Could you write out again the records starting at the line that contains "Privacy Statement (199, 410)" and ending at the end of the records, keeping each line's text unchanged but multiplying every coordinate in the answers by 0.25 and rounding to whole numbers, with halves rounded up? Leave the pictures out of your answer.

Screen grounding records
____________

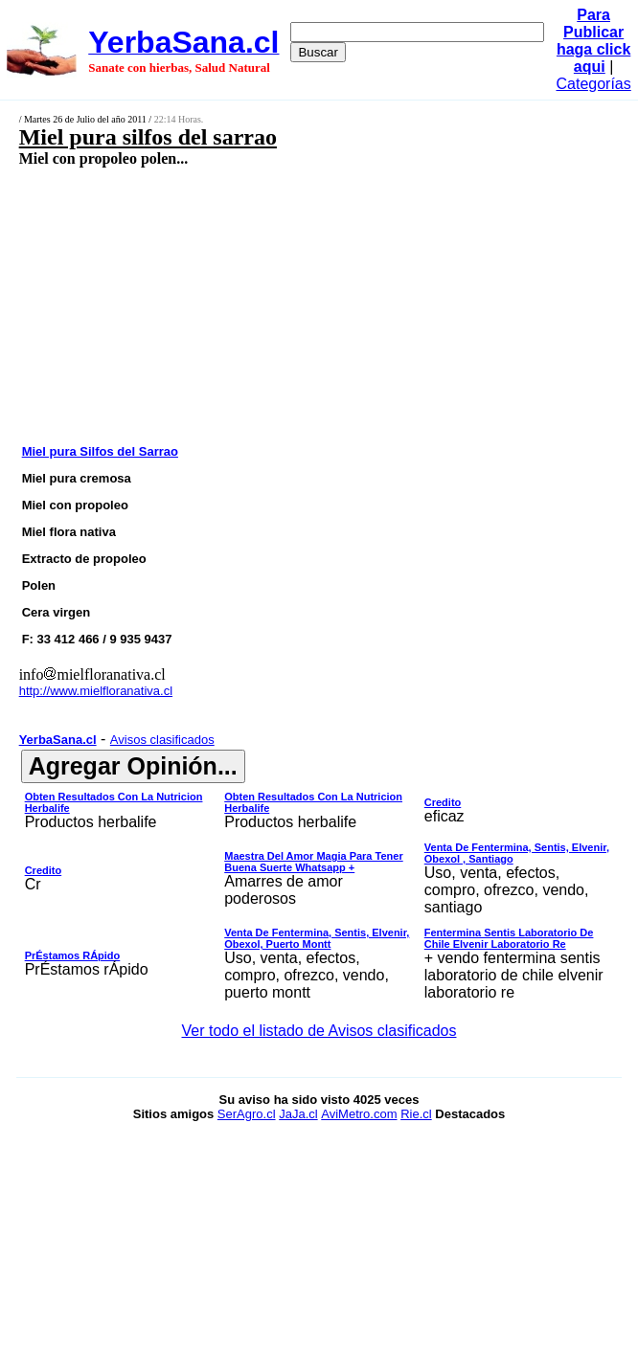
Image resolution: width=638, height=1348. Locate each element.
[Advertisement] (274, 304)
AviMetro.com (359, 1114)
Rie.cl (416, 1114)
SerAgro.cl (246, 1114)
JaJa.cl (298, 1114)
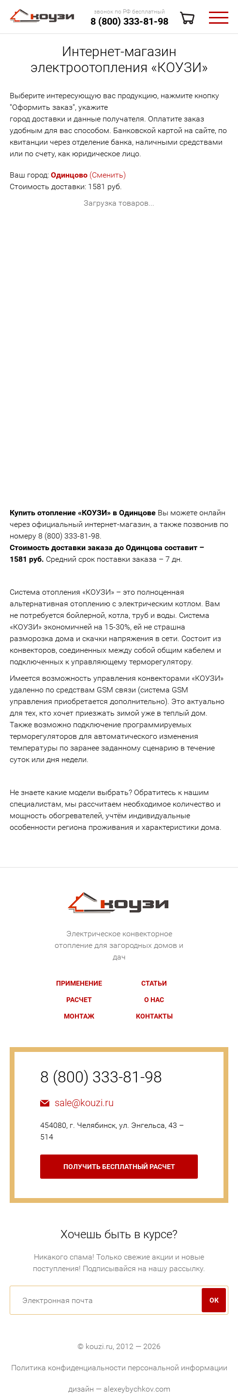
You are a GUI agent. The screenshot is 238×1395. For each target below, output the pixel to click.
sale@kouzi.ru (84, 1103)
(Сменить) (88, 175)
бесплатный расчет (119, 1166)
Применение (79, 983)
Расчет (79, 1000)
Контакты (154, 1016)
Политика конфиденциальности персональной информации (119, 1367)
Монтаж (79, 1016)
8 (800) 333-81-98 (129, 21)
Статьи (154, 983)
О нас (154, 1000)
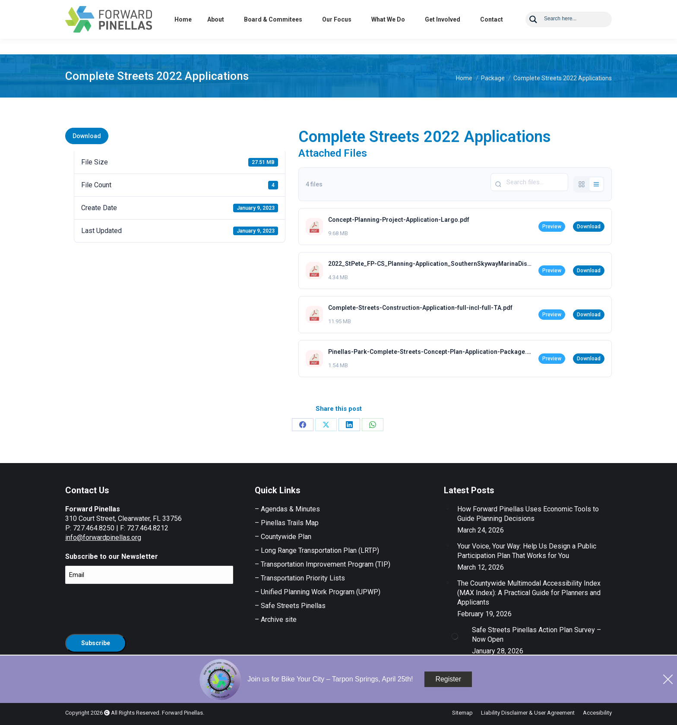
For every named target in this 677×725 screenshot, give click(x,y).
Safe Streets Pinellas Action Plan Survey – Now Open (536, 634)
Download (87, 135)
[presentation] (130, 607)
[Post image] (447, 507)
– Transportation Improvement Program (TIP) (322, 564)
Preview (551, 227)
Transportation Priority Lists (303, 578)
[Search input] (575, 33)
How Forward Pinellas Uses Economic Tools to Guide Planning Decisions (528, 514)
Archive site (279, 619)
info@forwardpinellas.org (103, 537)
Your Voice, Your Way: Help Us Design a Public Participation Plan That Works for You (526, 551)
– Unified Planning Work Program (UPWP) (317, 592)
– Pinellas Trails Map (287, 523)
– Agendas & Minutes (287, 509)
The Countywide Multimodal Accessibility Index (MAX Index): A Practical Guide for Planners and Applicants (529, 592)
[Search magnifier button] (533, 35)
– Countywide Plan (283, 537)
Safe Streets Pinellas (292, 606)
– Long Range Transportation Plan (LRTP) (317, 550)
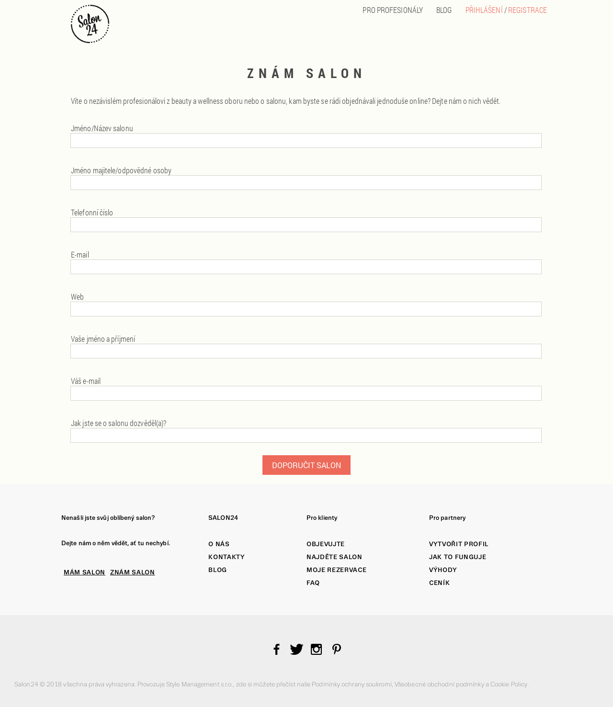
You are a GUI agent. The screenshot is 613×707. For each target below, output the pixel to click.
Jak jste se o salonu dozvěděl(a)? (118, 423)
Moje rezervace (336, 569)
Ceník (439, 582)
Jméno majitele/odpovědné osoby (121, 170)
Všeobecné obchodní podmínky (440, 684)
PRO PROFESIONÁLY (393, 10)
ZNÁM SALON (132, 572)
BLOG (444, 10)
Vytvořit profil (458, 544)
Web (77, 297)
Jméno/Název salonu (102, 128)
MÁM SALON (84, 572)
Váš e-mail (86, 381)
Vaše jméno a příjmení (103, 339)
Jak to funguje (457, 557)
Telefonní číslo (92, 212)
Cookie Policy (509, 684)
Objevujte (325, 544)
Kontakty (226, 557)
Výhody (443, 569)
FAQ (313, 582)
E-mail (80, 254)
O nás (218, 544)
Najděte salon (334, 557)
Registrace (527, 10)
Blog (217, 569)
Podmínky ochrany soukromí (352, 684)
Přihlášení (484, 10)
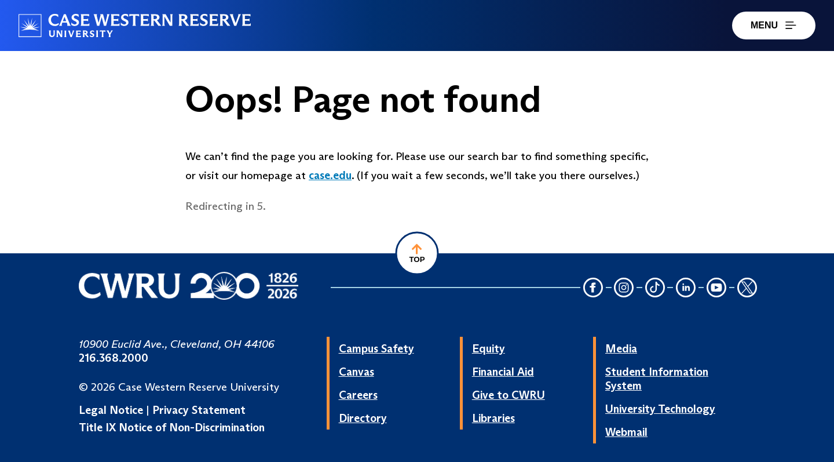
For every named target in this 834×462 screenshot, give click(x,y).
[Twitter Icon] (747, 288)
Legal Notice (111, 410)
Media (621, 348)
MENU (774, 25)
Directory (363, 418)
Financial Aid (503, 372)
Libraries (493, 418)
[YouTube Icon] (716, 288)
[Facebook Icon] (593, 288)
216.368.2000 (113, 358)
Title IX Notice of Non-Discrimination (172, 427)
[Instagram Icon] (624, 288)
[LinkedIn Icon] (685, 288)
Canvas (356, 372)
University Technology (660, 409)
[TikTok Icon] (655, 288)
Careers (358, 395)
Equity (488, 348)
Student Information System (656, 378)
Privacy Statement (199, 410)
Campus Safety (376, 348)
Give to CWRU (508, 395)
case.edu (330, 175)
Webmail (626, 432)
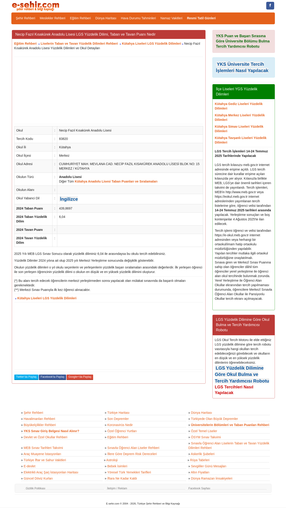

____________

§ **FULL RESPONSE**:
Privacy Statement (50, 103)
Campus Safety (94, 87)
Give to CWRU (127, 99)
case.edu (83, 44)
Webmail (157, 108)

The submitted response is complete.